WORK TO BE COMPLETED:
Please write out again, unchanged, the lines below, starting at the one that contains "How do I perform: Click" and ending with the last line.

• • •

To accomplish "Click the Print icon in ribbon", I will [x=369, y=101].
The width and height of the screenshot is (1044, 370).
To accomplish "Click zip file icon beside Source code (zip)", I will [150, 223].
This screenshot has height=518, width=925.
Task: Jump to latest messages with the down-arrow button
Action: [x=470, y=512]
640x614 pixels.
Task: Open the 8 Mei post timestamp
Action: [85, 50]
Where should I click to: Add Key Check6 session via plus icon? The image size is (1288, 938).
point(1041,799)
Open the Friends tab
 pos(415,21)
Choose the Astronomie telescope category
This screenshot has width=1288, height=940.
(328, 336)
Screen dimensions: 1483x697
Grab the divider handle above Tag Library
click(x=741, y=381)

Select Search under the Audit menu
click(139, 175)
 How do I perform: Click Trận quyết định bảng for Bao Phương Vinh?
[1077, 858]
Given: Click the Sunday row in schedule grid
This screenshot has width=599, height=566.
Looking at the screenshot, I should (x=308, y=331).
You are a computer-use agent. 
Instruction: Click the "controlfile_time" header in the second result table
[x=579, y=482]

• • •

WORKED SOLUTION:
 How do I perform: Click Trận quyết định bảng for Bao Phương Vinh?
[1077, 858]
Given: Click the Sunday row in schedule grid
This screenshot has width=599, height=566.
Looking at the screenshot, I should (x=308, y=331).
You are a computer-use agent. 
Instruction: Click the "controlfile_time" header in the second result table
[x=579, y=482]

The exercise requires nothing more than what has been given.